** REQUIREMENT **
What is the number of lines in the material below that include the word "https"? Write that number and nothing more.

** DATA RECORDS **
= Beginning of Section =
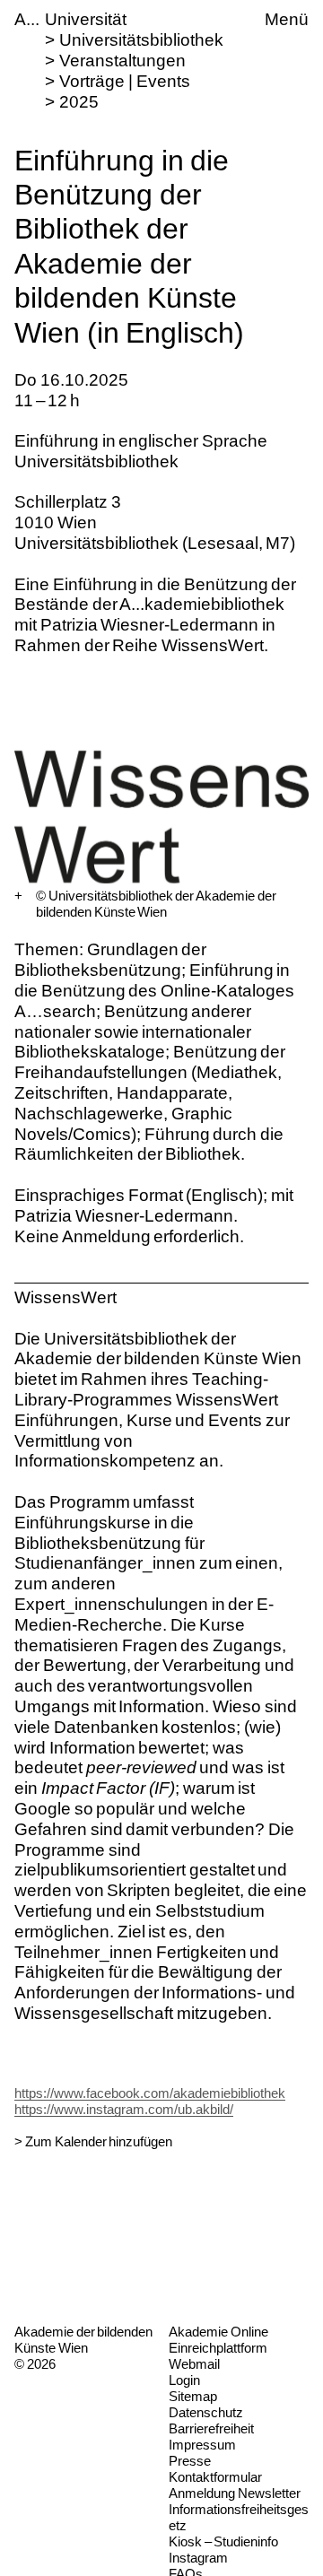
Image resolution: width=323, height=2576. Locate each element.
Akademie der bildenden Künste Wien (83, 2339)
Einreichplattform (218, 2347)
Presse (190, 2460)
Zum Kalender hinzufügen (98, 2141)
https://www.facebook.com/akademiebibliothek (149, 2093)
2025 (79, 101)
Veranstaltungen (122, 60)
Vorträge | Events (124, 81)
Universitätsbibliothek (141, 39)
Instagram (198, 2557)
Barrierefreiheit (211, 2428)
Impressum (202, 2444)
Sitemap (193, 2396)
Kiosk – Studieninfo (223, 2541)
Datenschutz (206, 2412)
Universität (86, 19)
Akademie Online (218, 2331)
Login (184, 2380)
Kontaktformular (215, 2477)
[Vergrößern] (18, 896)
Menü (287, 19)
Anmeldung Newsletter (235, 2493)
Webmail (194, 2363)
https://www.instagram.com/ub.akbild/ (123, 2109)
= End of Section =
** REPLY TO THE TASK **
2